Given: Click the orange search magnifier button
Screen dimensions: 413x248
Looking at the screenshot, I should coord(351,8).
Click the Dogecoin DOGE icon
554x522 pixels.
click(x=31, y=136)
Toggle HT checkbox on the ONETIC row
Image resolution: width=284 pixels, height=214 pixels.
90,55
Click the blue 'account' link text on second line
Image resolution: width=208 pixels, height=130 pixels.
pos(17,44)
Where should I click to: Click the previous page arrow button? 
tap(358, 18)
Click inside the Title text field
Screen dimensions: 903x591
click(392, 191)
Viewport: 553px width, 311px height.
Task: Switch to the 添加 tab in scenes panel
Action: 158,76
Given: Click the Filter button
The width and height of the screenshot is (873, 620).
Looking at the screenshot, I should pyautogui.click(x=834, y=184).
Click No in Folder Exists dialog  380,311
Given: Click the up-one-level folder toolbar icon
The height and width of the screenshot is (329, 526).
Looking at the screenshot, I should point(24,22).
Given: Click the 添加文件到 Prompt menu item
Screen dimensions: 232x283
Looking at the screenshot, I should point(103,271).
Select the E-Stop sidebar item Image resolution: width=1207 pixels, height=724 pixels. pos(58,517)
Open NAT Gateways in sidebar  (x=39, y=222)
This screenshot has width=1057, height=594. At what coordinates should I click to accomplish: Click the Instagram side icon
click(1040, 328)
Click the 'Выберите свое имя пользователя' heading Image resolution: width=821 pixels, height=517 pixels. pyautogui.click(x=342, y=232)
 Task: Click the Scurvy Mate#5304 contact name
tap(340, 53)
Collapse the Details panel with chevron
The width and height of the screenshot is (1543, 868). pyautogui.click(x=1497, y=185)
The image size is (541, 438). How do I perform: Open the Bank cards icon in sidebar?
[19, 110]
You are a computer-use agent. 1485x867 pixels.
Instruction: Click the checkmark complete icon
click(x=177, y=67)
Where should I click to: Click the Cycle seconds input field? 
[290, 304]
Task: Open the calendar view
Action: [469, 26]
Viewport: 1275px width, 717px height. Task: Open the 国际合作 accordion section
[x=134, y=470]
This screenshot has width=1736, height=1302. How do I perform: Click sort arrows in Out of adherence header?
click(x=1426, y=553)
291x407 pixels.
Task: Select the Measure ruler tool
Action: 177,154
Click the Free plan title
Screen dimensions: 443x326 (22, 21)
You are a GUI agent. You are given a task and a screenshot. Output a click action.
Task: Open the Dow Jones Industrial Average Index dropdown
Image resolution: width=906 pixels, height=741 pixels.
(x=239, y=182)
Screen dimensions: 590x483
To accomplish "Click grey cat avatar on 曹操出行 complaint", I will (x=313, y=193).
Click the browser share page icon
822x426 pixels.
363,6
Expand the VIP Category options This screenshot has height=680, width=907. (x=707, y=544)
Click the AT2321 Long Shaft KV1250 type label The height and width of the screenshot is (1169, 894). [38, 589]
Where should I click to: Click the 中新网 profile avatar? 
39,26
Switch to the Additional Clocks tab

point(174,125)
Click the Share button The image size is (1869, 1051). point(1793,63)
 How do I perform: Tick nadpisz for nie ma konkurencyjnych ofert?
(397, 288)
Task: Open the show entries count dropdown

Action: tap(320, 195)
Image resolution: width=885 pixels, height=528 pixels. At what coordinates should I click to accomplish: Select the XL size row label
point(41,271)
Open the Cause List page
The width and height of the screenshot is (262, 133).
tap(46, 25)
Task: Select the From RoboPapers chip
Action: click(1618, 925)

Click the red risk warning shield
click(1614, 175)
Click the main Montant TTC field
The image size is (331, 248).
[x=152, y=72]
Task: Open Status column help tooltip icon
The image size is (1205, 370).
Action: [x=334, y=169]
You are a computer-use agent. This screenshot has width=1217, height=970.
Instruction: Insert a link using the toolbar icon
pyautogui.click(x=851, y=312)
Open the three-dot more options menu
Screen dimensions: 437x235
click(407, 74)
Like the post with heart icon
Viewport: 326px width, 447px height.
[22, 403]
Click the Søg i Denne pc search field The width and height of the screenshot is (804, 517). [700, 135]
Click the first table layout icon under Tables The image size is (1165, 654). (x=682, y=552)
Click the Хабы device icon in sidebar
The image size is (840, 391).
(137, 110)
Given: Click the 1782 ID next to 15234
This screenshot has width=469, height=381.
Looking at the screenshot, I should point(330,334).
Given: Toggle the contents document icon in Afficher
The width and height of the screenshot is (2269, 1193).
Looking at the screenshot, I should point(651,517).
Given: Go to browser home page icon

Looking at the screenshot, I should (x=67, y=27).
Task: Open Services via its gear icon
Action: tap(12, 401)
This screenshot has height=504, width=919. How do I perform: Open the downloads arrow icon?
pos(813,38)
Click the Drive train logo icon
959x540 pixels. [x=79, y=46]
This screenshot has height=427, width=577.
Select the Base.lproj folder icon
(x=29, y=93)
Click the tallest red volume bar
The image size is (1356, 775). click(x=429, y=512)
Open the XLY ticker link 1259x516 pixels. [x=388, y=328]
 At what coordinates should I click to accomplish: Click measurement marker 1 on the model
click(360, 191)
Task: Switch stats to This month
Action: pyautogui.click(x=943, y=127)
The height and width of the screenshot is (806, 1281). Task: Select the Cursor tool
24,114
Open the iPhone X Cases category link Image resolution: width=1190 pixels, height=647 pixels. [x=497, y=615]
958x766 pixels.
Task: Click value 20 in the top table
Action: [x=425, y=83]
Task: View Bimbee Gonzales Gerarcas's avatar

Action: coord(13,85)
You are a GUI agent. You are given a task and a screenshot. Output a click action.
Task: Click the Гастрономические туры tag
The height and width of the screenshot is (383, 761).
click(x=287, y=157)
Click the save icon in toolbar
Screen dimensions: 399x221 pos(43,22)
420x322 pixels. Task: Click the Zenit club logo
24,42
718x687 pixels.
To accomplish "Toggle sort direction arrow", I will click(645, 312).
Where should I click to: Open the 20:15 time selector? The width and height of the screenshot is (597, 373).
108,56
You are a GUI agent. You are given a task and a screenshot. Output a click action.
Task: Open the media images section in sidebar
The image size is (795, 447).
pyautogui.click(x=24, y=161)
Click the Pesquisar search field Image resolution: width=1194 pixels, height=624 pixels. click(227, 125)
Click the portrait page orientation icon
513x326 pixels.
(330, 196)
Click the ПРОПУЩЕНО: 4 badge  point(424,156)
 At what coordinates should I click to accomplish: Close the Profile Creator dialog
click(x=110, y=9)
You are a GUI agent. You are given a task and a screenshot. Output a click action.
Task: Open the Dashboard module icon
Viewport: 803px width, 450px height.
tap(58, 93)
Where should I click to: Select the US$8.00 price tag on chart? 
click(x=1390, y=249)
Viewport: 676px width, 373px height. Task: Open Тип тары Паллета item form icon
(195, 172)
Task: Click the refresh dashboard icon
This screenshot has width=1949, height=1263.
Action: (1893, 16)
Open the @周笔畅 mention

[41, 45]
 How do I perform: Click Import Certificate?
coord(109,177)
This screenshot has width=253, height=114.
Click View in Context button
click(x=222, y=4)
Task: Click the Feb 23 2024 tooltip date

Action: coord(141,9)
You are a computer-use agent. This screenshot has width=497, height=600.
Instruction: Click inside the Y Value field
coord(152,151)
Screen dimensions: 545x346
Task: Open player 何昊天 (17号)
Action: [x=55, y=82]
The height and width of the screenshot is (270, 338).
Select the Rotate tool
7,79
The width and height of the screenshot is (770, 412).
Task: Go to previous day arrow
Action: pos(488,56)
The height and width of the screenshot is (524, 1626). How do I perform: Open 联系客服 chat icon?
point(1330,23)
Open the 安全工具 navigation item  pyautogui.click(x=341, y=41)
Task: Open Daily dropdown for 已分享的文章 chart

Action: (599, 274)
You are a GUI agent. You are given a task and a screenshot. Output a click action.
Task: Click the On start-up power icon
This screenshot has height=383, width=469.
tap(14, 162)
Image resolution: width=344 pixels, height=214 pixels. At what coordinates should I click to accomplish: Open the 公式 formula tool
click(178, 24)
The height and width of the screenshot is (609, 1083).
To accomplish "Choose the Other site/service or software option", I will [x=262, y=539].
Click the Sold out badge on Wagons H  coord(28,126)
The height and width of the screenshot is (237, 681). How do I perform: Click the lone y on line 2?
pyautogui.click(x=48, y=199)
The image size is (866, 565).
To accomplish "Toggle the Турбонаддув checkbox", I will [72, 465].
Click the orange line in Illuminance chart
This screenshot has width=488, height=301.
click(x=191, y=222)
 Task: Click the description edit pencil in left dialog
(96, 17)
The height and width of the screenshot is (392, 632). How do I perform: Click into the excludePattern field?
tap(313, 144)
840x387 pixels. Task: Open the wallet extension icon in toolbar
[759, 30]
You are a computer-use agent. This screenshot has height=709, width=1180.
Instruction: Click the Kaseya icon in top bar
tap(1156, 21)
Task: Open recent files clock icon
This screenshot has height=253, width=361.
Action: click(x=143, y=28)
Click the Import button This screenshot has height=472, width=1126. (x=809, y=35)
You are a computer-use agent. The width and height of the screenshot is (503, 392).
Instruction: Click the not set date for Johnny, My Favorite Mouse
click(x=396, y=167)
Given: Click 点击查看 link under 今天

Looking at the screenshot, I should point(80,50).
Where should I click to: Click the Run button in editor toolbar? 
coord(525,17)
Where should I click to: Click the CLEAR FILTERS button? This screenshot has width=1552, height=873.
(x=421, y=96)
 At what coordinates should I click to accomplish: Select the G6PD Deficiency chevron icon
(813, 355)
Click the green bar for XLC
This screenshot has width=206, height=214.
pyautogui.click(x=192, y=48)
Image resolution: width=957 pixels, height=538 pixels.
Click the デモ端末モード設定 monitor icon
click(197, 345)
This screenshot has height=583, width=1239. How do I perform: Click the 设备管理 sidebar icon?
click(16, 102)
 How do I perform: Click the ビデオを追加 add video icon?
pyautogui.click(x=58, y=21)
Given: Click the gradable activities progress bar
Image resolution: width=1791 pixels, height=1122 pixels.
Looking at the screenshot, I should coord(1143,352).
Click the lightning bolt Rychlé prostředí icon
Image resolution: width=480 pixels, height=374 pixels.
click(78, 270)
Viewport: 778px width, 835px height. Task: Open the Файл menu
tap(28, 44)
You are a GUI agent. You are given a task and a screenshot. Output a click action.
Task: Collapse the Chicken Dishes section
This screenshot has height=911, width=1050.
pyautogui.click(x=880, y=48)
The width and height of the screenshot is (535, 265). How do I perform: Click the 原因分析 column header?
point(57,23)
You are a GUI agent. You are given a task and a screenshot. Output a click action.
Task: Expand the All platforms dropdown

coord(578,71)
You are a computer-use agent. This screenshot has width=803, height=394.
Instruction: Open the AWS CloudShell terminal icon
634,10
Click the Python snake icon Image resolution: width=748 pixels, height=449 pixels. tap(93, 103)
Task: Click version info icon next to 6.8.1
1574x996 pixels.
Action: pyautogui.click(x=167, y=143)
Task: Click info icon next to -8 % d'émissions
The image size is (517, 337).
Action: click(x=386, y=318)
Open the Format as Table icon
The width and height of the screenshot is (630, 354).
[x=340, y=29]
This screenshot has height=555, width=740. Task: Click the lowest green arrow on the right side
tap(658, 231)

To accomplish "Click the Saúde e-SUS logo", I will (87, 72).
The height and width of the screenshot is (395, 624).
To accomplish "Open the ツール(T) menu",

_Aim:_ Rewrite the stretch from the line containing "Task: Click the Scurvy" through the line containing "[x=134, y=470]", changing "chevron" to "arrow" and leaving everything else as it is. Give back only those lines.

_The completed task:_
 Task: Click the Scurvy Mate#5304 contact name
tap(340, 53)
Collapse the Details panel with arrow
The width and height of the screenshot is (1543, 868). pyautogui.click(x=1497, y=185)
The image size is (541, 438). How do I perform: Open the Bank cards icon in sidebar?
[19, 110]
You are a computer-use agent. 1485x867 pixels.
Instruction: Click the checkmark complete icon
click(x=177, y=67)
Where should I click to: Click the Cycle seconds input field? 
[290, 304]
Task: Open the calendar view
Action: [469, 26]
Viewport: 1275px width, 717px height. Task: Open the 国际合作 accordion section
[x=134, y=470]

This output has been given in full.